*** Given data ***

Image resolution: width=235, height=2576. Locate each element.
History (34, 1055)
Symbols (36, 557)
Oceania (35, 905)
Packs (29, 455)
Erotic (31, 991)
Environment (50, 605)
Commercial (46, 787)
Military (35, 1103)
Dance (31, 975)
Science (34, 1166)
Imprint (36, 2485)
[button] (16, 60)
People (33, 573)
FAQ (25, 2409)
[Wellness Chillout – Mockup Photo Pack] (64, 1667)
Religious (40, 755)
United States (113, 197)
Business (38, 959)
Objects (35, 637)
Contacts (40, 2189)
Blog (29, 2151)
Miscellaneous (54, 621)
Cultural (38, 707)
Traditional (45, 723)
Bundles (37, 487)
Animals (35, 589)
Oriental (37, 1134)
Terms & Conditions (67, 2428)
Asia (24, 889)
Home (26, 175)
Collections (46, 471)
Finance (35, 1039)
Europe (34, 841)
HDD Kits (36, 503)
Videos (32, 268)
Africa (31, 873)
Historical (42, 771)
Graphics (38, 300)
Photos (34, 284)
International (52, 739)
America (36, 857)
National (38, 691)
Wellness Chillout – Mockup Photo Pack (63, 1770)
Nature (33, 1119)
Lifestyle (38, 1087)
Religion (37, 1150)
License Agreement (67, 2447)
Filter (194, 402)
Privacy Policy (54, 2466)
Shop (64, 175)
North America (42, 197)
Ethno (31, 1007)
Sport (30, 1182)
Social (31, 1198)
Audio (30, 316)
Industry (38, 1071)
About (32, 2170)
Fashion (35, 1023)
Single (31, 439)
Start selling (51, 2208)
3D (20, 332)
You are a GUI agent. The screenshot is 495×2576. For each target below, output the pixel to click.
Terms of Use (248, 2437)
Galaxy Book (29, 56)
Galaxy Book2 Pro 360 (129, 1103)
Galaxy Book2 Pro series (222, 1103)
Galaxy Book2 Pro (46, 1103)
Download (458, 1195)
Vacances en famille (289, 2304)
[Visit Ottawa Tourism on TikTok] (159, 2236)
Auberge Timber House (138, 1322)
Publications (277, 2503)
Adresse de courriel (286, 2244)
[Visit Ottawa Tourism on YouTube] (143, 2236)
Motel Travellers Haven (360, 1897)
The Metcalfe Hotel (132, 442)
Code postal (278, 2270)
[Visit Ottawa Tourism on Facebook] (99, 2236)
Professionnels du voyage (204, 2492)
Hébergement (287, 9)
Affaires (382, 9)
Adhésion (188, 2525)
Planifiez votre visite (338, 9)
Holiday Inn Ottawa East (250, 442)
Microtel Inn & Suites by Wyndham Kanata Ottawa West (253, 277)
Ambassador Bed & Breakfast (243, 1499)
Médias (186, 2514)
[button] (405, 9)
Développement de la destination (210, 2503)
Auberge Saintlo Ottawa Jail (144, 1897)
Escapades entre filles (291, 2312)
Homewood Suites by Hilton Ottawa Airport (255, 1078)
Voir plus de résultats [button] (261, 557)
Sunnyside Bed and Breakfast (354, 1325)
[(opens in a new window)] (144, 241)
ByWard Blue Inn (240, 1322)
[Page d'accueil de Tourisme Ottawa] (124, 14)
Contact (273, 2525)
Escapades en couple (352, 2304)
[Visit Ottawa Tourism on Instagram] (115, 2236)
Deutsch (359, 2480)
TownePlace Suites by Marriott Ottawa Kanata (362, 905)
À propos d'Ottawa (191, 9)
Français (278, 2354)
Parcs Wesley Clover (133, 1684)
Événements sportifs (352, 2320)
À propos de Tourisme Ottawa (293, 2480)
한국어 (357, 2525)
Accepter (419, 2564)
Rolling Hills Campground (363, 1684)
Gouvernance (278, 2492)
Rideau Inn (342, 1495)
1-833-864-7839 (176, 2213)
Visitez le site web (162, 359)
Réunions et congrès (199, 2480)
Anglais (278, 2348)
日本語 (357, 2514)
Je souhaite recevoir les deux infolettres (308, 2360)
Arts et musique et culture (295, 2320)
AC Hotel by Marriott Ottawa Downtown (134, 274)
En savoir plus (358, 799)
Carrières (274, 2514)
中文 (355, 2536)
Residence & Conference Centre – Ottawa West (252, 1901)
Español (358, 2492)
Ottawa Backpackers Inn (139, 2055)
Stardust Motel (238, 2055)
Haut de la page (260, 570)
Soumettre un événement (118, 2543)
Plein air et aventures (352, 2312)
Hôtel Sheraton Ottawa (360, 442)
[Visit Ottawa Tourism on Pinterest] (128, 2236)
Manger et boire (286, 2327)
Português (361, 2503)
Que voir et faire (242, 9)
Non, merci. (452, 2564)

*** End of Given data ***

== Aim of the task ==
Please write out the entries above in full, exactly as they read.

== Response for this exercise ==
Image resolution: width=235, height=2576. Locate each element.
History (34, 1055)
Symbols (36, 557)
Oceania (35, 905)
Packs (29, 455)
Erotic (31, 991)
Environment (50, 605)
Commercial (46, 787)
Military (35, 1103)
Dance (31, 975)
Science (34, 1166)
Imprint (36, 2485)
[button] (16, 60)
People (33, 573)
FAQ (25, 2409)
[Wellness Chillout – Mockup Photo Pack] (64, 1667)
Religious (40, 755)
United States (113, 197)
Business (38, 959)
Objects (35, 637)
Contacts (40, 2189)
Blog (29, 2151)
Miscellaneous (54, 621)
Cultural (38, 707)
Traditional (45, 723)
Bundles (37, 487)
Animals (35, 589)
Oriental (37, 1134)
Terms & Conditions (67, 2428)
Asia (24, 889)
Home (26, 175)
Collections (46, 471)
Finance (35, 1039)
Europe (34, 841)
HDD Kits (36, 503)
Videos (32, 268)
Africa (31, 873)
Historical (42, 771)
Graphics (38, 300)
Photos (34, 284)
International (52, 739)
America (36, 857)
National (38, 691)
Wellness Chillout – Mockup Photo Pack (63, 1770)
Nature (33, 1119)
Lifestyle (38, 1087)
Religion (37, 1150)
License Agreement (67, 2447)
Filter (194, 402)
Privacy Policy (54, 2466)
Shop (64, 175)
North America (42, 197)
Ethno (31, 1007)
Sport (30, 1182)
Social (31, 1198)
Audio (30, 316)
Industry (38, 1071)
About (32, 2170)
Fashion (35, 1023)
Single (31, 439)
Start selling (51, 2208)
3D (20, 332)
You are a GUI agent. The screenshot is 495×2576. For each target below, output the pixel to click.
Terms of Use (248, 2437)
Galaxy Book (29, 56)
Galaxy Book2 Pro 360 (129, 1103)
Galaxy Book2 Pro series (222, 1103)
Galaxy Book2 Pro (46, 1103)
Download (458, 1195)
Vacances en famille (289, 2304)
[Visit Ottawa Tourism on TikTok] (159, 2236)
Auberge Timber House (138, 1322)
Publications (277, 2503)
Adresse de courriel (286, 2244)
[Visit Ottawa Tourism on YouTube] (143, 2236)
Motel Travellers Haven (360, 1897)
The Metcalfe Hotel (132, 442)
Code postal (278, 2270)
[Visit Ottawa Tourism on Facebook] (99, 2236)
Professionnels du voyage (204, 2492)
Hébergement (287, 9)
Affaires (382, 9)
Adhésion (188, 2525)
Planifiez votre visite (338, 9)
Holiday Inn Ottawa East (250, 442)
Microtel Inn & Suites by Wyndham Kanata Ottawa West (253, 277)
Ambassador Bed & Breakfast (243, 1499)
Médias (186, 2514)
[button] (405, 9)
Développement de la destination (210, 2503)
Auberge Saintlo Ottawa Jail (144, 1897)
Escapades entre filles (291, 2312)
Homewood Suites by Hilton Ottawa Airport (255, 1078)
Voir plus de résultats [button] (261, 557)
Sunnyside Bed and Breakfast (354, 1325)
[(opens in a new window)] (144, 241)
ByWard Blue Inn (240, 1322)
[Page d'accueil de Tourisme Ottawa] (124, 14)
Contact (273, 2525)
Escapades en couple (352, 2304)
[Visit Ottawa Tourism on Instagram] (115, 2236)
Deutsch (359, 2480)
TownePlace Suites by Marriott Ottawa Kanata (362, 905)
À propos d'Ottawa (191, 9)
Français (278, 2354)
Parcs Wesley Clover (133, 1684)
Événements sportifs (352, 2320)
À propos de Tourisme Ottawa (293, 2480)
한국어 (357, 2525)
Accepter (419, 2564)
Rolling Hills Campground (363, 1684)
Gouvernance (278, 2492)
Rideau Inn (342, 1495)
1-833-864-7839 (176, 2213)
Visitez le site web (162, 359)
Réunions et congrès (199, 2480)
Anglais (278, 2348)
日本語 (357, 2514)
Je souhaite recevoir les deux infolettres (308, 2360)
Arts et musique et culture (295, 2320)
AC Hotel by Marriott Ottawa Downtown (134, 274)
En savoir plus (358, 799)
Carrières (274, 2514)
中文 (355, 2536)
Residence & Conference Centre – Ottawa West (252, 1901)
Español (358, 2492)
Ottawa Backpackers Inn (139, 2055)
Stardust Motel (238, 2055)
Haut de la page (260, 570)
Soumettre un événement (118, 2543)
Plein air et aventures (352, 2312)
Hôtel Sheraton Ottawa (360, 442)
[Visit Ottawa Tourism on Pinterest] (128, 2236)
Manger et boire (286, 2327)
Português (361, 2503)
Que voir et faire (242, 9)
Non, merci. (452, 2564)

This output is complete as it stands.